Reproduce the issue, if possible, or identify the reported errors from logs. Try to identify specific environmental or configuration settings that indicate if the error may be the cause of a downstream outage or specific set of circumstances.
Use X-Ray to find all the services involved in a request. For larger serverless applications, this is the fastest way to locate all of the interactions involved in the request. From X-Ray, isolate the service where latency or errors are occurring then drill down further.
If a Lambda function is the source of the problem, ensure that the function is not memory-bound or CPU-bound, and that there is available unreserved capacity to scale up as needed. Performing load tests after making changes can help identify if the issue is resolved and can help simulate typical performance using real-world traffic levels.
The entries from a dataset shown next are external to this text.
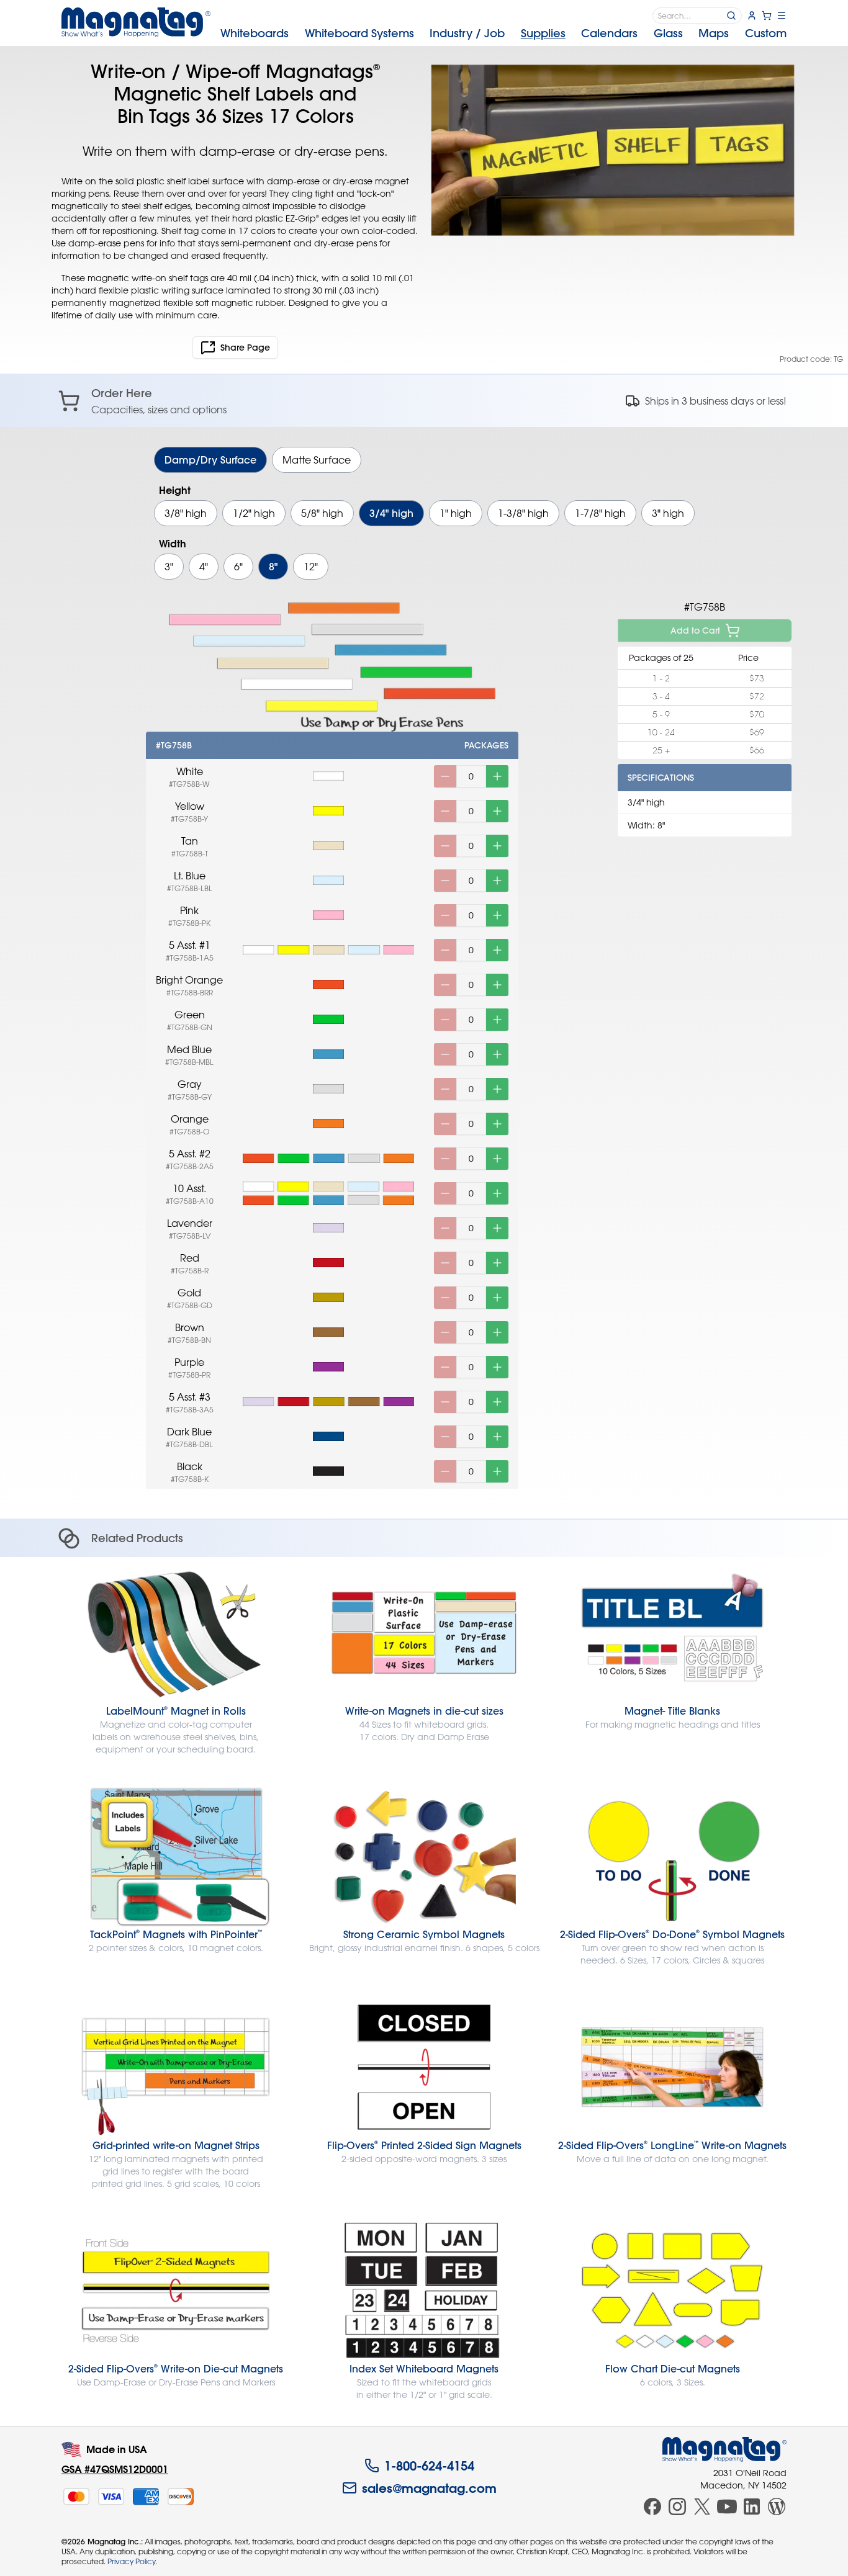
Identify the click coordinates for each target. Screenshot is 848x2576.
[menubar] (503, 33)
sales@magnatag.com (429, 2488)
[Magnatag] (724, 2449)
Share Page (245, 347)
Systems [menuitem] (359, 33)
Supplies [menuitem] (543, 33)
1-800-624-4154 (429, 2465)
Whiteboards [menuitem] (254, 33)
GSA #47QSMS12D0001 (114, 2468)
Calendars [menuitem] (609, 33)
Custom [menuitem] (766, 33)
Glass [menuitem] (668, 33)
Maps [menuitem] (713, 33)
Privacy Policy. (132, 2561)
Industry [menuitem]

Use CloudWatch metrics to identify any throttling in the services during the lifetime of the request. You can also set alarms whenever throttling metrics increase above zero, since any level of throttling is likely to result in errors or slow performance in your application.
Update your application once the problem is identified. This includes updating error handling and tests in custom code and requesting increases in Service Quotas, if needed. After these changes, attempt to recreate the problem with load testing to ensure that the new quotas and custom code have either resolved the issue or help provide more metrics and instrumentation if the problem occurs again.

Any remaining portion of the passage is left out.